Quick Take
Veteran Santa Cruz painter Ed Penniman is the man of the moment at Santa Cruz City Hall, which will hang one of his paintings to be unveiled at a reception Wednesday. Penniman will also curate an ongoing show showcasing artists who used their art as a means to heal from physical or psychological trauma, something Penniman knows a lot about.
Before his death last year shortly after turning 100, the celebrated painter Richard Mayhew was widely thought of as perhaps Santa Cruz County’s greatest living visual artist. Now that that particular mantle is up for grabs; it might be Ed Penniman’s moment to seize it.
Penniman, 82, was a student and deep admirer of Mayhew and his landscapes that seemed to shimmer with consciousness. With his own style of landscape painting, Penniman is a worthy successor. But unlike his mentor, Penniman’s local roots go back generations.
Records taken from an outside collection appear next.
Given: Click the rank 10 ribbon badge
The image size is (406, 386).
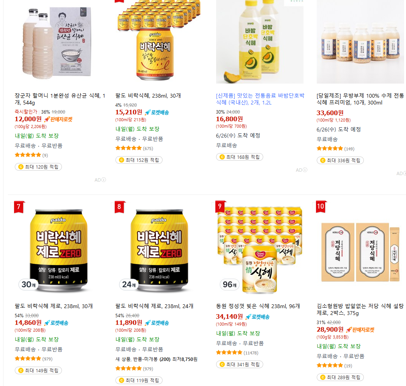Looking at the screenshot, I should point(321,206).
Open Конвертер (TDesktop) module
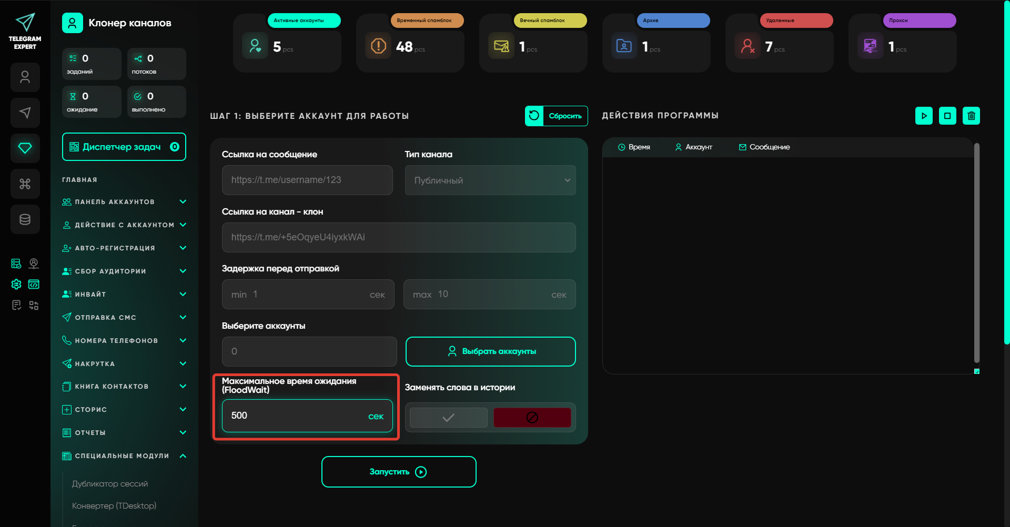The height and width of the screenshot is (527, 1010). point(114,506)
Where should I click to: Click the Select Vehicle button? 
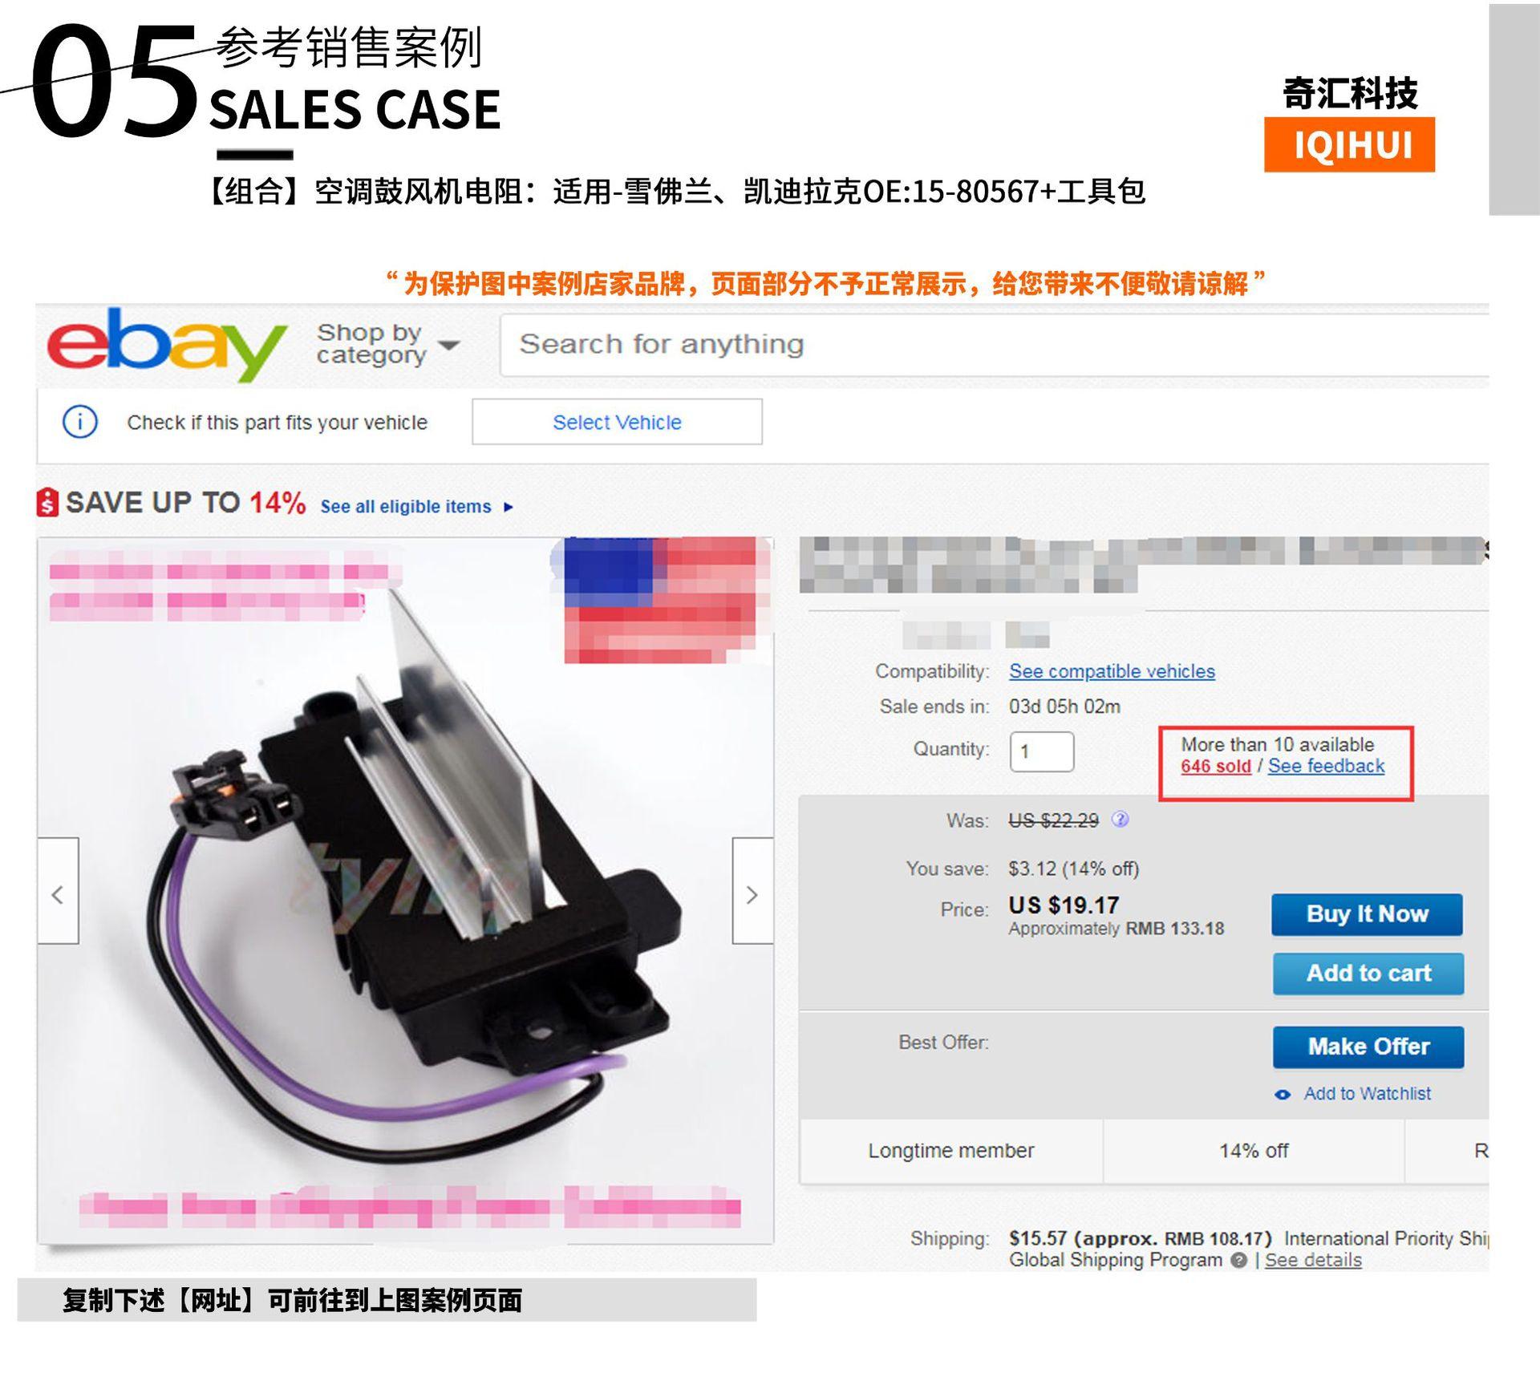[617, 422]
On top of all that, his life provides a stirring and triumphant example of pushing through impediments that serves as an example for everyone – artist or otherwise.
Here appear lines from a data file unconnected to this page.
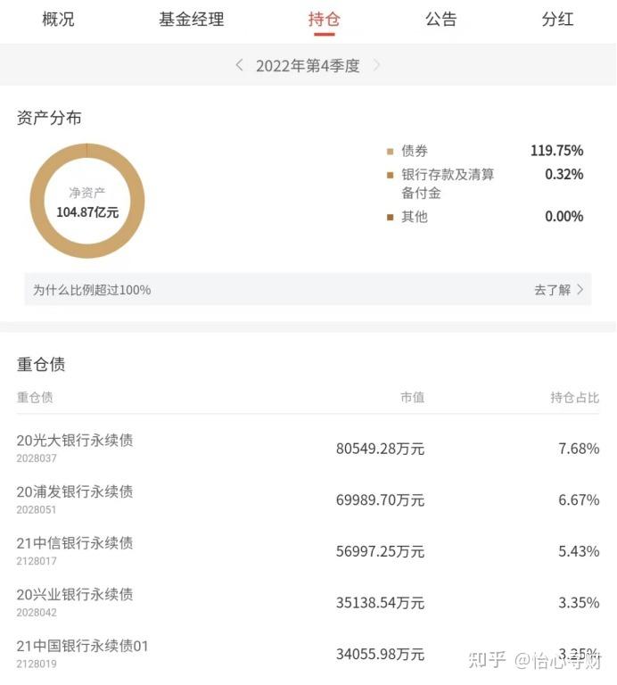Switch to the 分红 tab
617x685 pixels.
[557, 20]
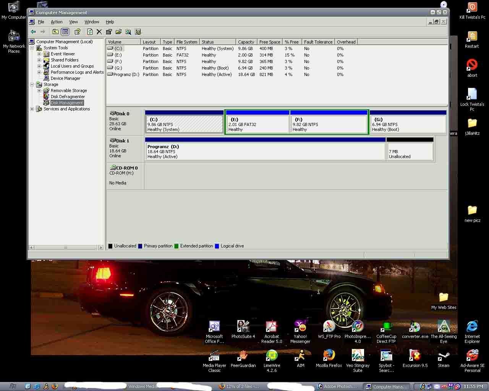Click the green Extended partition legend swatch
Viewport: 489px width, 391px height.
tap(176, 246)
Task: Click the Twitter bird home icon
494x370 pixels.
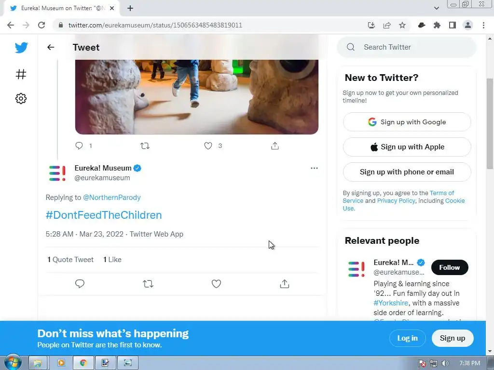Action: 21,48
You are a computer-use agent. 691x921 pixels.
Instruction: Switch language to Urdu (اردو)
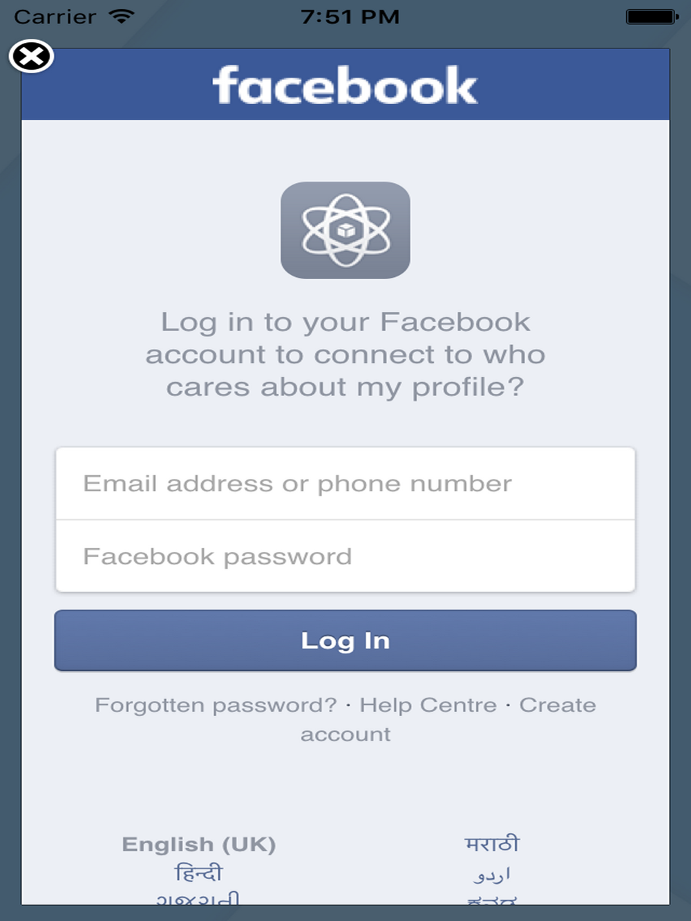pyautogui.click(x=492, y=875)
In other words, if you’re going to bring in a painting to occupy a prominent spot at Santa Cruz City Hall, it might as well be Ed Penniman’s.
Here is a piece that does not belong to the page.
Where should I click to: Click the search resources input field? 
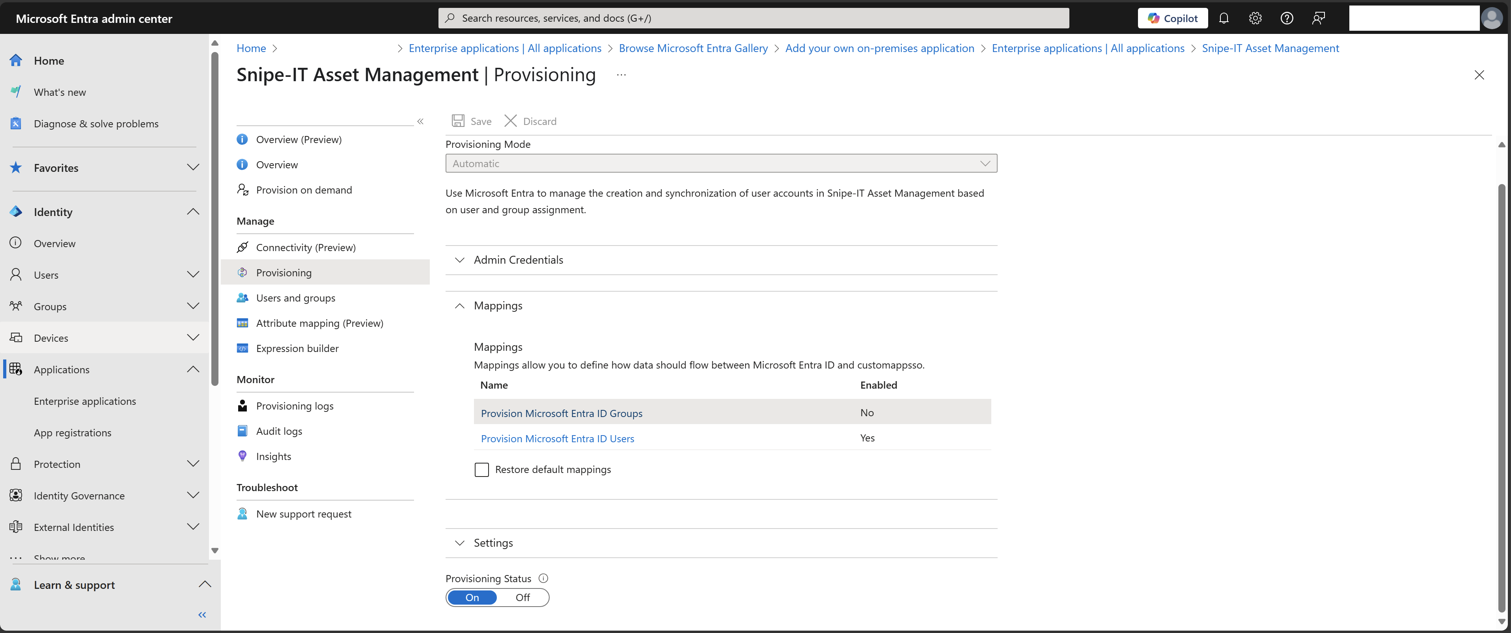click(x=753, y=18)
On Wednesday, Penniman will be the man of the hour at a reception at the city hall council chambers, where he will officially donate his painting “Natural Bridges State Park” to the city.
“I’m going to talk about my journey,” said Penniman of the reception Wednesday at 5 p.m., “how my art evolved, and how my art served as a healing aspect for me.”
Penniman is the grandson of Leonora Naylor Penniman, a prominent California landscape painter in the early 20th century and one of the co-founders of the Santa Cruz Art League. Young Eddie followed in his grandmother’s artistic footsteps as an artist, even attending Chouinard Art Institute in Los Angeles.
But in 1984, at the age of 42, Penniman, having built a career as a graphic artist in Silicon Valley, was suddenly struck with a terrifying condition that left him for a time completely paralyzed. He was soon diagnosed with Guillain-Barré syndrome, a crippling neurological disorder. It took seven years for him in physical rehab to regain his basic motor skills. During that time, he turned to art as a means to cope and to find meaning in his suffering, even though he could, at first, only hold a paint brush in his teeth.

Over the course of many years, Penniman gradually regained his ability to paint, to walk and to function in his daily life, though the disease left him permanently disabled.
“My ability to paint is pretty good right now,” he said. “I’m just going through the typical aging things. But I’m taking care of myself, I’m trying to eat right and exercise as much as I can. But mentally, I think I’m probably better than I’ve ever been.”
He’s fine enough, in fact, to talk about bigger projects, including talking to the city about a rotating art show at city hall focusing on the work of other artists who have had to overcome serious disease or disability.
“We’ll have an exhibition coming up,” said Penniman, who is also a curator at the Santa Cruz Art League, “in which we’ll contact individuals who have used art in the process of their physical and psychological healing.”